Слегин проснулся заплаканным, утерся пододеяльником и около получаса думал о чем-то настолько самоуглубленно, что не замечал окружающего. Наконец он вынырнул из собственных глубин и увидел справа от себя, за окном, мутную предрассветность, а слева, с соседней кровати, услышал хриплое дыхание старичка Иванова.
– Коля! – позвал Павел вполголоса. – Тебе плохо? Может, кислородную подушку?
– Да! – придушенно прохрипел тот.
Слегин вскочил, наскоро оделся и поспешно пошел за медсестрой: теперь он уже не задыхался при ходьбе. Было раннее утро среды, на медпосту сидела сестричка Света и, высунув кончик языка, что-то медленно и красиво записывала в большой клетчатой тетради при желтом свете настольной лампы.
– Доброго здоровья.
– Здравствуйте, Павел.
– Иванову нужна кислородная подушка.
– Опять?! – воскликнула девушка и сорвалась с места.
Вскоре на груди Иванова, словно огромная ромбообразная бутыль, лежала кислородная подушка, и он жадно сосал ее содержимое через беленькую пластмассовую соску. Включили свет, разнесли градусники, потом рассвело и свет выключили, а старичок всё сосал и сосал кислород, уже без жадности, а подушка всё уплощалась и уплощалась, перемещаясь из трехмерного в двухмерное пространство. Накислородившийся Коля порозовел и повеселел, а бездыханная подушка, скатанная рулетиком, была унесена прочь.
На завтрак еще не звали, а Иванов уже успел принять два укола, выдышать подушку кислорода и теперь лежал под капельницей.
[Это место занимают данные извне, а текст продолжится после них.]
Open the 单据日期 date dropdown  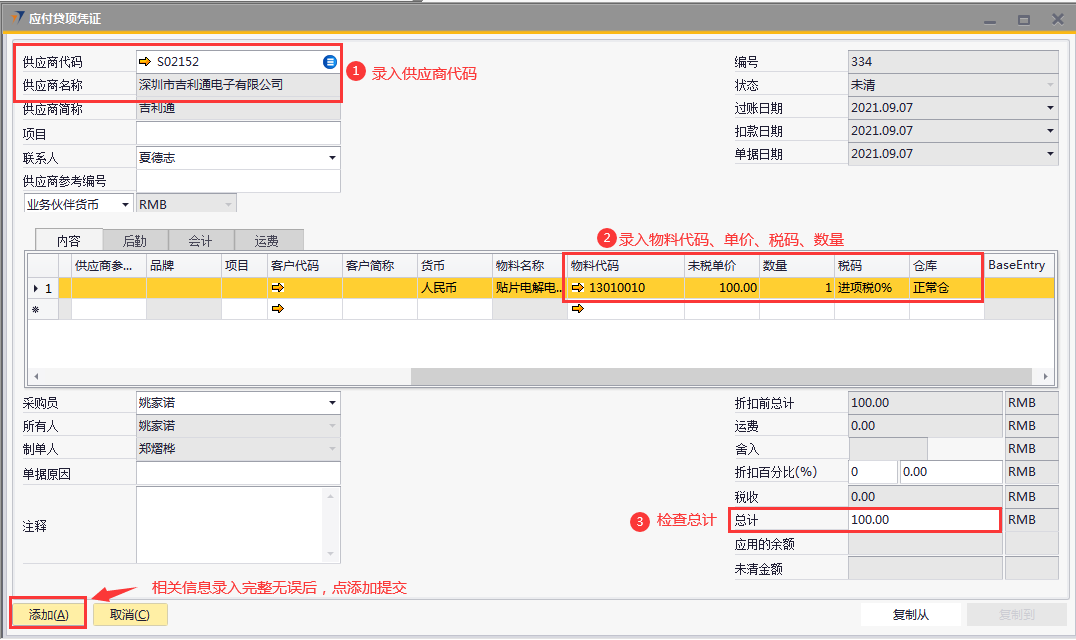tap(1050, 154)
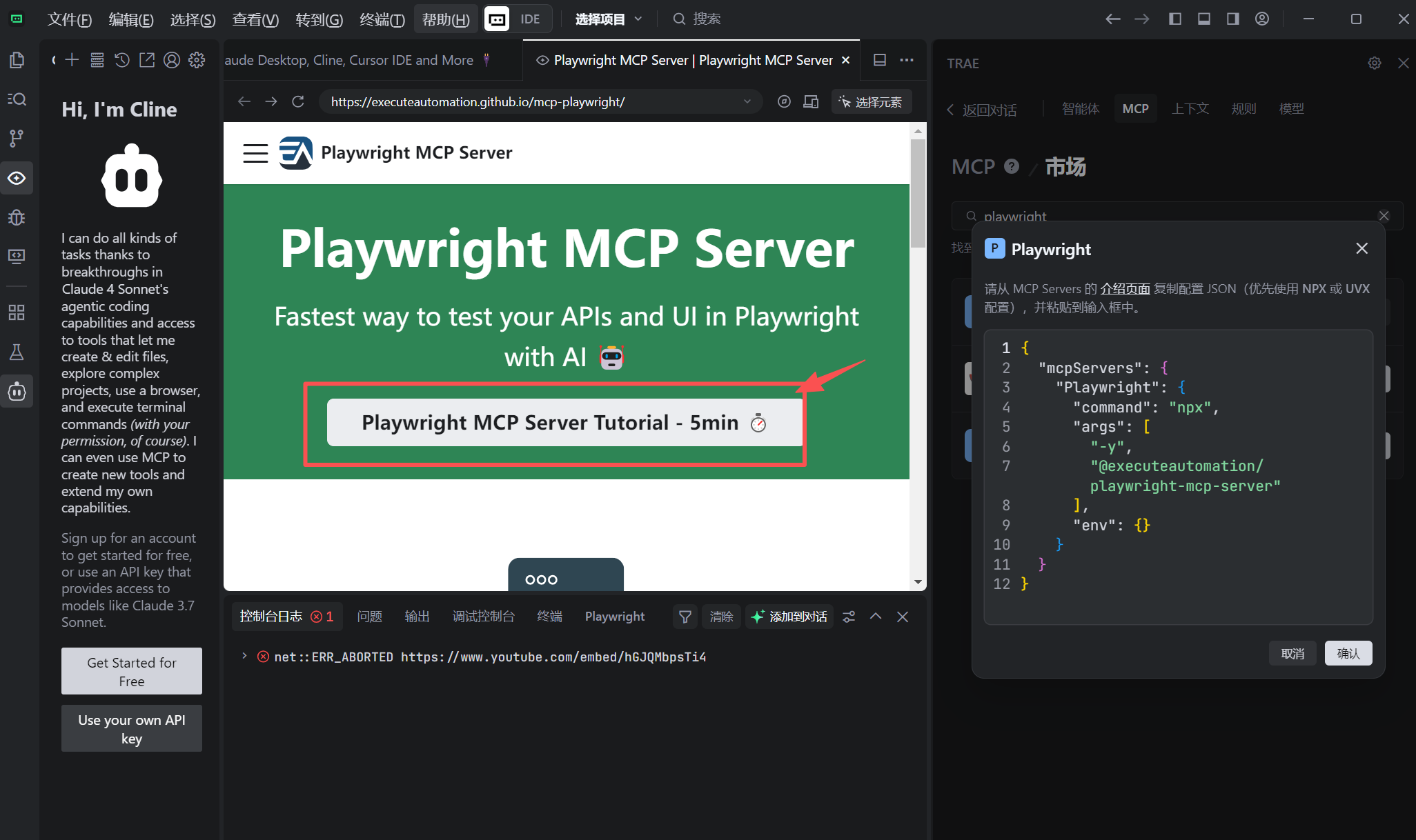
Task: Open source control in activity bar
Action: point(17,139)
Когда рот его освободился от соски, он сказал:
– Спасибо, Павел. Я сегодня точно бы помер, если б не ты.
– Всё в руках Божьих.
– Это точно. И еще говорят, что перед смертью не надышишься. – Он замолк, слушая, не скажет ли сосед чего-нибудь успокоительного, но тот был тих, и пришлось продолжить: – Я чую, не выйти мне отсюда. Не сегодня, так завтра – в ВЧК. – Вновь обоюдное молчание и вновь необходимость договаривать: – В деревне – сын беспутный, пропьет всё на… Прости, Павел.
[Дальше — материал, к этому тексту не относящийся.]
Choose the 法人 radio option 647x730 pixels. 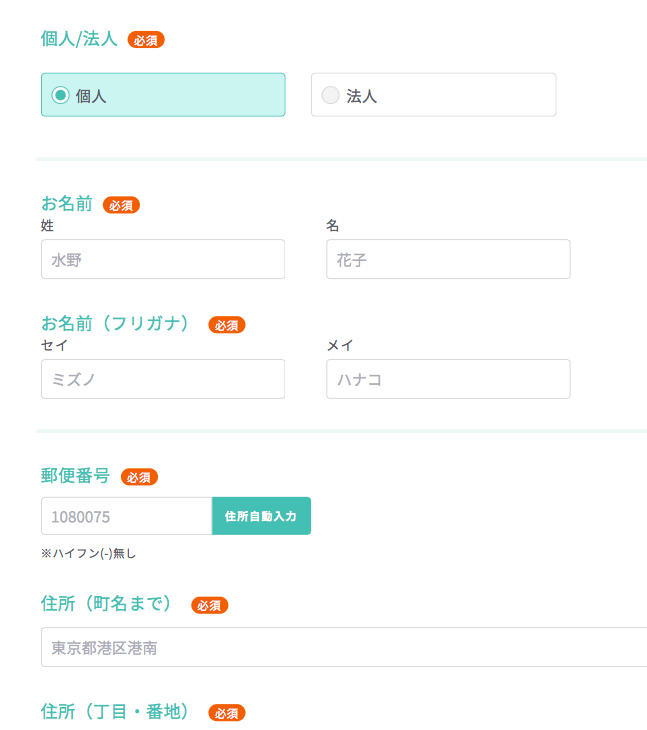pyautogui.click(x=330, y=95)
– Бог простит. И ты меня прости.
– Что же мне делать?
– Ты крещеный?
– Да.
– Тогда – собороваться.
– Ничего себе советик, – усмехнулся Иванов. – Я, можа, и не помру, а ты меня уже отпевать снаряжаешь.
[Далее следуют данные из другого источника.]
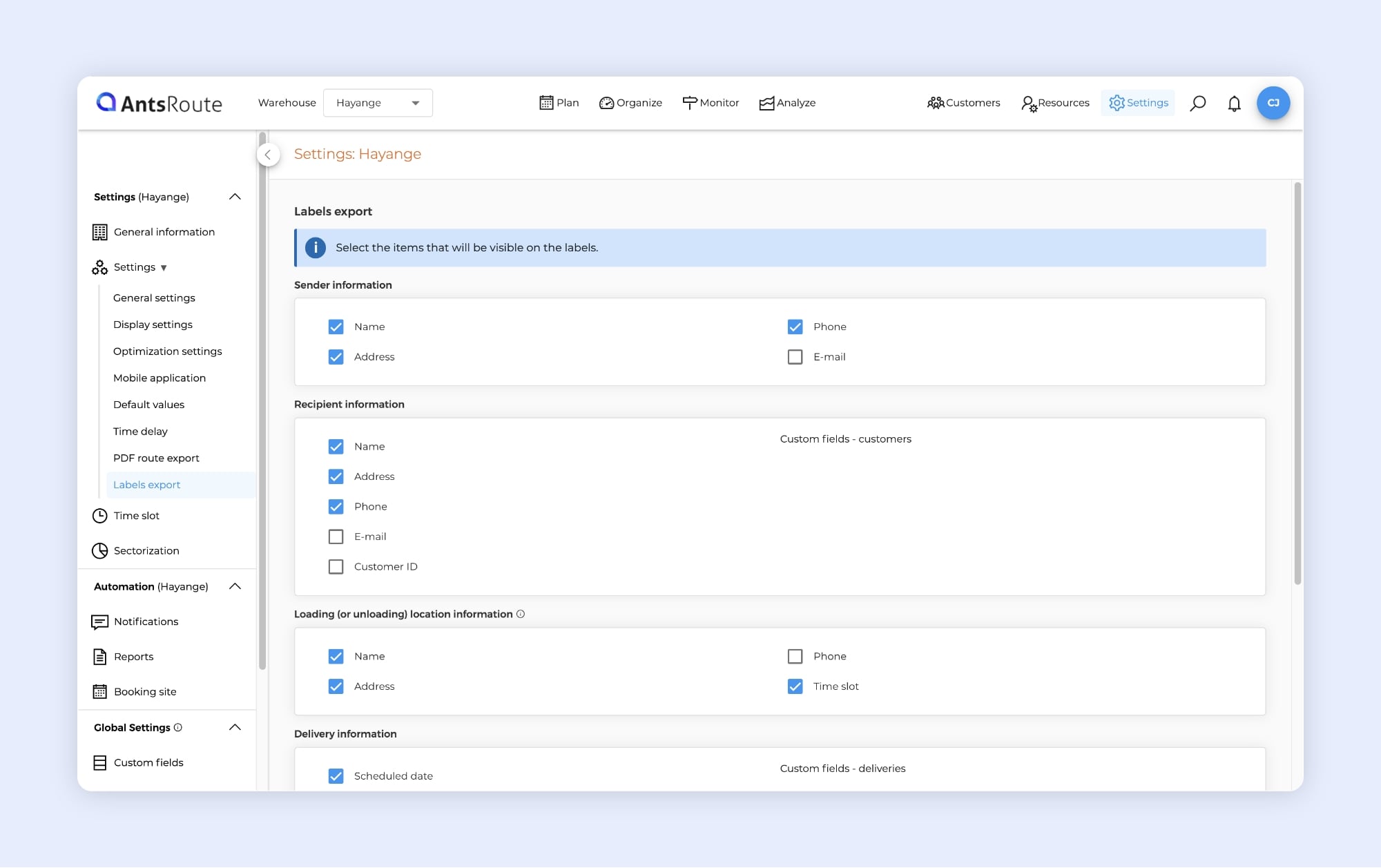Click the CJ user avatar
The width and height of the screenshot is (1381, 868).
(1273, 103)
– Соборование – это не отпевание, – терпеливо объяснил Слегин. – Соборование – это одно из семи церковных таинств, помазание елеем больных. После этого таинства совсем не обязательно умирать. Наоборот – иногда происходит чудесное исцеление. И самое главное – при соборовании прощаются грехи, о которых забыл, и можно исповедоваться в грехах, которые помнишь. И еще сразу после соборования можно причаститься. А насчет помереть или не помереть – это уже как Бог даст.
– Складно говоришь, – иронично прокомментировал Коля. – А сам-то ты соборовался хоть раз?
– Конечно, – ответил Павел с улыбкой. – Если боишься, я и сам вместе с тобой соборуюсь, хоть завтра. А я пока помирать не собираюсь – честное слово. Завтра отец Димитрий, скорее всего, придет причащать меня, так что я сегодня же позвоню ему и скажу, чтобы…
– Погоди, Павел. Мне надо подумать. Но если что – чтобы вместе.
– Договорились.
После завтрака к Леше пришли мать и невеста и подробно говорили о свадьбе. Жениху слегка полегчало: сильный антибиотик подействовал надлежащим образом, кашель смягчился от барсучьего жира, и заведующая отделением обещала, если состояние больного еще более улучшится, отпустить его на сутки под расписку. По замыслу заведующей, перед регистрацией брака Леше необходимо было сделать два укола, после которых более получаса придется хромать, затем ни к какому памятнику, конечно же, не ездить, во время застолья не пить, а в брачную ночь следовало непременно полежать под капельницей.
– И только попробуй не сделать! – сердито добавила мать, увидев на лице сына ухмылку.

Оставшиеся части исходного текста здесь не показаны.